Foals Flashcards
What is the difference between a premature and dysmature foal?
Premature: a foal born <320 days of gestation, that displays immature physical characteristics
Dysmature: a full-term foal that displays immature physical characteristics (full-term=340 days)
What is the gestation period of a mare?
Around 340 days
Give some physical characteristics of a premature or dysmature foal
Domed head Short, silky hair coat Floppy ears Low birth weight Weakness, prolonged time to stand Flexor tendon laxity Incomplete ossification of carpal and tarsal bones (not visible on x-ray) Severe cases: multiple organ dysfunction
By what age do foals have autogenous IgG adult levels?
4 months of age
Which immunoglobulins are found in colostrum?
IgG, IgG(T), (IgA, IgM)
What is the half-life of maternal IgG in foals?
20-23 days
Declines by 1-2 months (more rapid if poor levels initially)
How are immunoglobulins absorbed from colostrum?
When does maximum absorption occur?
Specialist enterocytes absorb the immunoglobulins by pinocytosis
They have a maximum lifespan of 24 hours
Maximum absorption occurs within 8 hours of life (foal must ingest 1L of colostrum within the first 6 hours of life)
When do IgG levels peak in a foal’s blood?
18 hours
When should you test IgG levels to evaluate passive transfer?
12-24 hours (later than 24 hours: foal wont be able to absorb colostrum as specialist enterocytes will have died)
Define failure of passive transfer
Inadequate transfer of colostral IgG
What is the normal value for transfer of colostral IgG?
What would be defined as failure of passive transfer?
Normal: >8g/L
FPT: <4g/L
When do foals normally stand after birth?
Within 1 hour
When do foals normally suck after birth?
Within 2 hours
When is IgG not detectable?
< 6hrs old
Give some predisposing factors for failure of passive transfer
- Loss of colostrum via premature lactation (twinning, placentitis, premature placental separation)
- Inadequate colostrum (IgG/volume) production (severe illness, premature foaling, endophyte-infected fescue (plants))
- Failure to ingest adequate volume of colostrum (neonatal weakness, rejection of foal)
- Failure to absorb colostrum (premature foals, concurrent illness of foal, glucocorticoids may hasten maturation of specialist enterocytes)
When is colostrum produced in the mare?
Last 2-4 weeks of pregnancy
How can you test for failure of passive transfer?
- ELISA SNAP test
- RID (radial immunodiffusion)
- ZnSO4 turbidity
- Glutaraldehyde coagulation
- TSP/globulins (not always accurate in sick foals; <50=too few globulins)
- Colostrum specific gravity can be checked pre-suck
How can you treat failure of passive transfer?

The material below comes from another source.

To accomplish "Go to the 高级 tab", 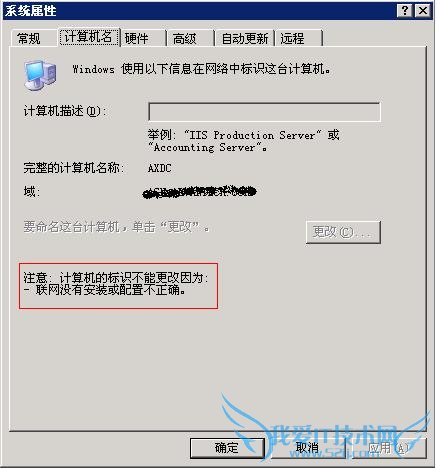I will click(190, 38).
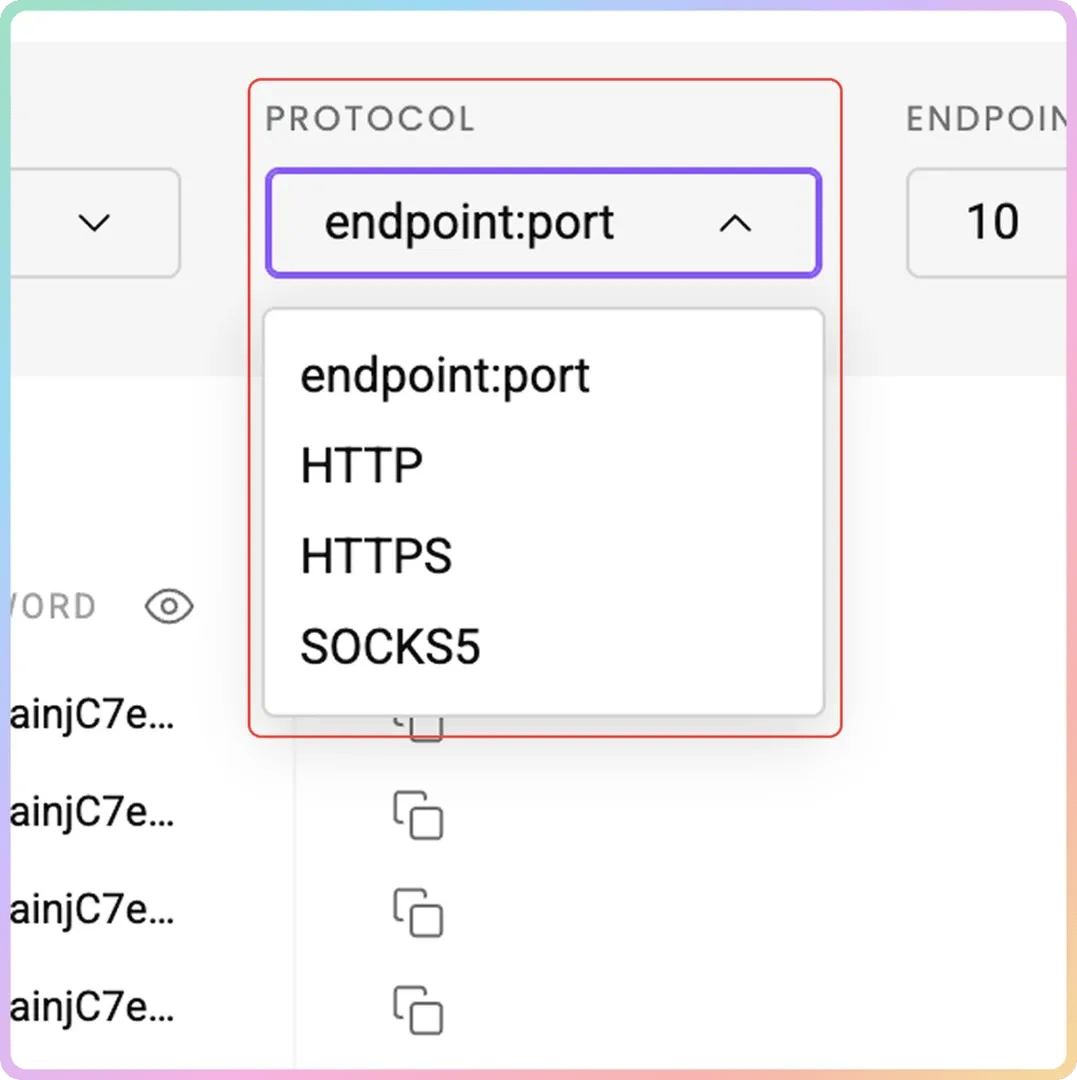Click the first password cell in the table

92,718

- Give plasma (if >12-24 hours old) (from mare, commercial, geldings)
- Give colostrum (from mare, banks, commercial)
What is an immediate risk of failure of passive transfer?
Septicaemia
Give some less immediate risks of failure of passive transfer
When do they tend to occur?
Rotavirus, respiratory disease, joint sepsis
Occurs ay 1-4 moths old after rapid waning of ingested IgG
When do foals normally begin their suckling reflex after birth?
Within 20 minutes
What is the temperature of a newborn foal?
37.2-38.9oC
What is the normal heart rate of a newborn foal?
Birth: 40-80
First week: 60-100
What is the normal resp rate of a newborn foal?
Newborn= 45-60
7 days old= 35-50
By when should meconium be passed in a newborn foal?
Within 24 hours
By when should urine be passed in a newborn foal?
Colts: 6 hours
Fillies: 10 hours
Large volumes of dilute urine
What is the average weight of a newborn foal?
45-55kg
What is the average daily weight gain of a newborn foal?
0.5-1.5kg/day
How much milk should a newborn foal consume?
20-28% BWT (feed every 2 hours)
Which lungsounds are normal in a newborn foal?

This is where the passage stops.